The important thing to remember is to have fun. Nothing is so important and life is all about what you make of it anyway.

Saturday, March 16, 2013

The Longest I Ever Sit Still

At the end of 2012, after months of extreme travel, extreme work, and extreme play, I craved balance. When I went home for the holidays I dusted off the copy of Zen Flesh, Zen Bones pretentious teenage-me had bought and never read. This inspired me check some boxes related to Buddhism and spirituality on Meetup. Next thing I knew, I was confirmed to attend my first meditation sit at the Cambridge Zen Center.

As with everything else in my life, I approached this activity with enthusiasm and inadequate preparation. On the day of, I arrive at the Center a few minutes late for my newcomer orientation. "Hello!" I shout. "Welcome," the instructor replies in a softer, calmer tone. There are two of us starting that day. The other, a good-looking professionally-dressed man some age between 22 and 35, seems to have been there for a while. We are so focused on pretending we have read the preparatory materials (or maybe that's just me) that we do not even look at each other.

The instructor takes us into the room, large with large flat cushions on hardwood floors, and explains the sequence: bowing, chanting, walking meditation, a 25-minute sit, more walking meditation, and a 20-minute sit. The sit occurs on cushions in a cross-legged "lotus" position. He recommends that we meditate by counting our breaths to ten in a continuous loop. We are to notice our thoughts as they "come up" but not to "hold on" to them. I note that this is will probably be the longest I have ever been still.

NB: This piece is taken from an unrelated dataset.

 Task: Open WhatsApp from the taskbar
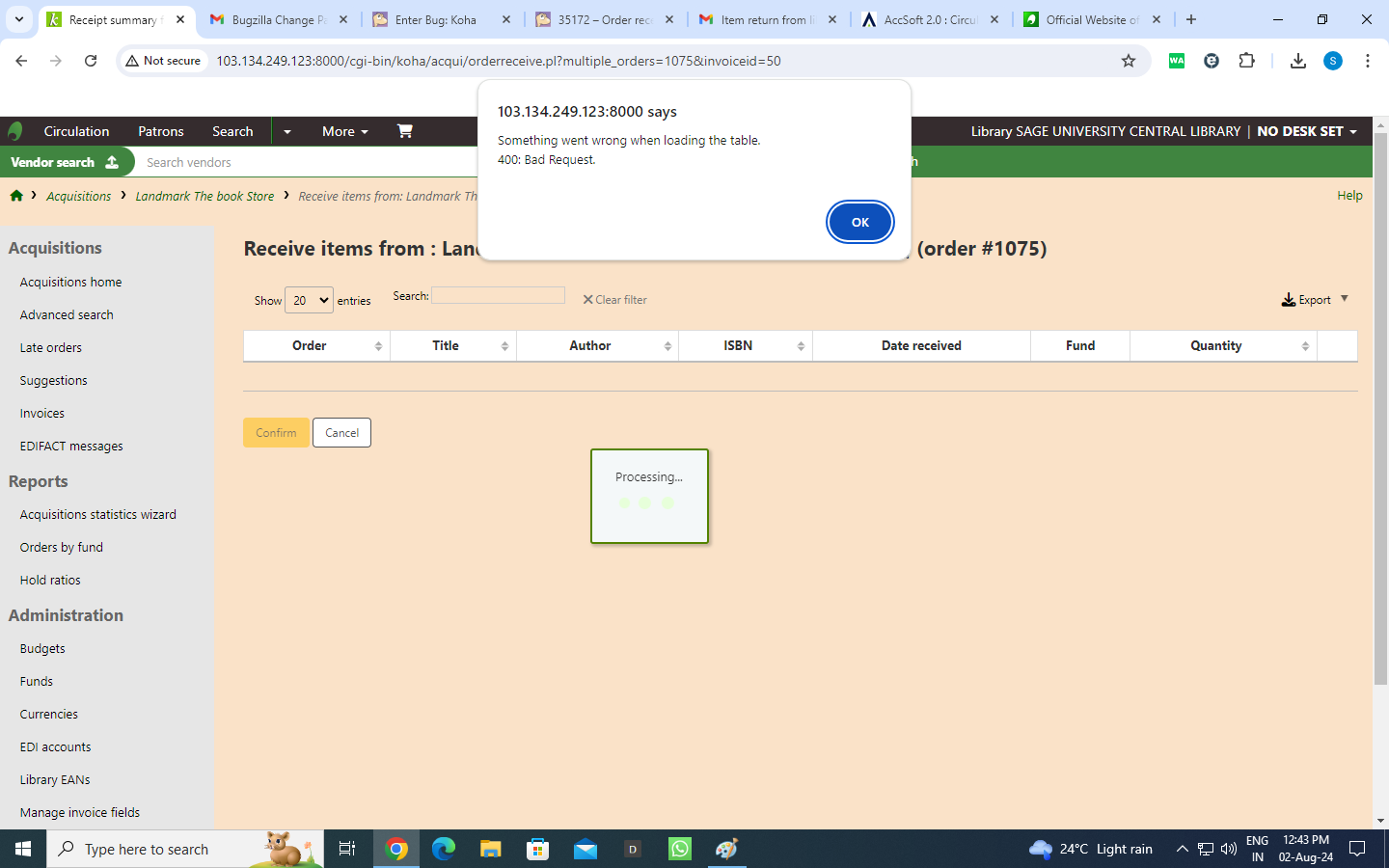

The veterans join us and we begin. The bowing is fine: like yoga but with less lunging. The group chanting is fine: like middle school music class but without the singing. The walking meditation is even fine, though I keep wondering if I am doing it right. I find all this enjoyable, calming, comforting. Then comes the sit. The first long sit is... intense. Here is are some of the thoughts and questions that "came up" for me, punctuating more serious thoughts about fear, love, and everything else.

"I am terrified."
"What if I fall asleep and fall over?"
"What if I accidentally yell?"
"I can focus on both counting and thinking. Shit, that's not the point."
"How do I know if I'm meditating?"
"My leg is falling asleep. What if I fall over?"
"How do I keep from falling asleep?"
"How should I be feeling?"
"I wonder if other people are falling asleep too.
"I hope this is not a cult*."
"I still don't know what it's supposed to feel like."

Fortunately, finally, the instructor rings the bell indicating the end of the first session. As my legs have fallen asleep, I spend the subsequent walking meditation focused on not falling over. My legs do not fully regain circulation until it is time to begin the second sit. Here are some of my thoughts during that.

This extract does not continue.